Abstract Background Effective treatments for Gram-negative infections have dwindled with the emergence and dissemination of multi-drug resistant Enterobacterales (Ent) and Pseudomonas aeruginosa (Psa). Fortunately, ceftazidime-avibactam (CAZ-AVI) has activity against Ent and Psa isolates that produce Class A, C and some Class D β-lactamases. This study examined the in vitro activity of CAZ-AVI and comparators against Ent and Psa from presumed community-acquired (CA; cultured < 48 h after hospital admission) and hospital-acquired (HA; cultured ≥48 h post-admission) infections collected from adult patients as part of the ATLAS surveillance program, 2017-2020. Methods 59,904 non-duplicate Ent and 2,504 Psa isolates from adult patients (≥18 y.o.) were collected from 271 sites in 57 countries as part of ATLAS 2017-2020 (excluding North America) for which the length of hospitalization stay was specified. Antimicrobial susceptibility testing was by broth microdilution according to CLSI guidelines and analyzed using CLSI 2022 breakpoints. Ent isolates testing with meropenem MICs >1 µg/mL and Escherichia coli, Klebsiella pneumoniae, K. oxytoca, K. variicola, and Proteus mirabilis testing with ceftazidime and/or aztreonam MICs >1 mg/L were genetically screened for β-lactamases. For Psa, meropenem MIC >2 µg/mL triggered β-lactamase screening. In 2020, approximately 25% of the meropenem non-susceptible isolates were screened. Results For Ent, CAZ-AVI was the most active agent examined against both the CA- and HA-infection population of isolates. The percentage of Ent isolates susceptible to CAZ-AVI was 2.6% and 5.3% higher compared to meropenem for the CA- and HA-infection sets, respectively. Considering both the CA- and HA- infection Psa isolates, CAZ-AVI was also the most active agent among comparators, showing %S rates 12.8% and 19.3% higher than meropenem, respectively.
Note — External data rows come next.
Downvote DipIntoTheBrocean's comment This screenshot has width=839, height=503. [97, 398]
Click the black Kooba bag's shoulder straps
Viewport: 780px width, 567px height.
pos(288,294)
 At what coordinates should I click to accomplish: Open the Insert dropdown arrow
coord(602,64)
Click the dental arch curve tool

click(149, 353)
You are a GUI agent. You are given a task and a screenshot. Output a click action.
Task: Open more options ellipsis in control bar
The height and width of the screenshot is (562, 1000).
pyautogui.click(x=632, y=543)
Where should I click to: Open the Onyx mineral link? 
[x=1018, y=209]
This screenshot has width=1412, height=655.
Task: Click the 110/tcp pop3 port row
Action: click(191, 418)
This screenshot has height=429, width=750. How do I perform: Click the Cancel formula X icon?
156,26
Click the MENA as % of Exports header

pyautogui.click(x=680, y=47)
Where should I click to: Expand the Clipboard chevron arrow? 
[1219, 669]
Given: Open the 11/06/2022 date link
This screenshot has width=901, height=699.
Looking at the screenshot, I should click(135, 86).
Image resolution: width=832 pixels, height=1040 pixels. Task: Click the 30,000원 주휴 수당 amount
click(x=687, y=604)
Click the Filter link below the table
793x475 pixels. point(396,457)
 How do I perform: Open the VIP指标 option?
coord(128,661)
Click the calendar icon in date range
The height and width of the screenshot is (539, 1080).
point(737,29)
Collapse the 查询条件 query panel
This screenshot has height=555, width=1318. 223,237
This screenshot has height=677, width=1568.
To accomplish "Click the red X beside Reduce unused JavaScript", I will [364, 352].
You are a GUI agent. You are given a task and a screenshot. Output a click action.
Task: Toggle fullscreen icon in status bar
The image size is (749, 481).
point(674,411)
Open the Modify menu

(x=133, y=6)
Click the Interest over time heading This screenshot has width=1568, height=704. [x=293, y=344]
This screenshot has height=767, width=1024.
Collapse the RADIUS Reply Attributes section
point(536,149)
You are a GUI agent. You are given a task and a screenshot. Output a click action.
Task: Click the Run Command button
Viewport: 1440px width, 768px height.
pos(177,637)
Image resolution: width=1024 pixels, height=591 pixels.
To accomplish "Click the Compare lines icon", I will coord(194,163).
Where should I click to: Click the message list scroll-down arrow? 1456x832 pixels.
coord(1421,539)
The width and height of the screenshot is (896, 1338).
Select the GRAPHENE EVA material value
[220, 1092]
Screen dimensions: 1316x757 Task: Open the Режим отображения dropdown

Conclusion Against Ent and Psa from adult patients, CAZ-AVI exhibited excellent in vitro activity regardless of whether the pathogen was isolated < 48 hrs. or ≥48 hrs. post hospital admission. The slightly decreased susceptibility to CAZ-AVI for the HA Psa isolates as compared to the CA isolates, as well as the relatively low %S rates for comparators, reinforces difficult-to-treat nature of nosocomial infections. Disclosures All Authors: No reported disclosures.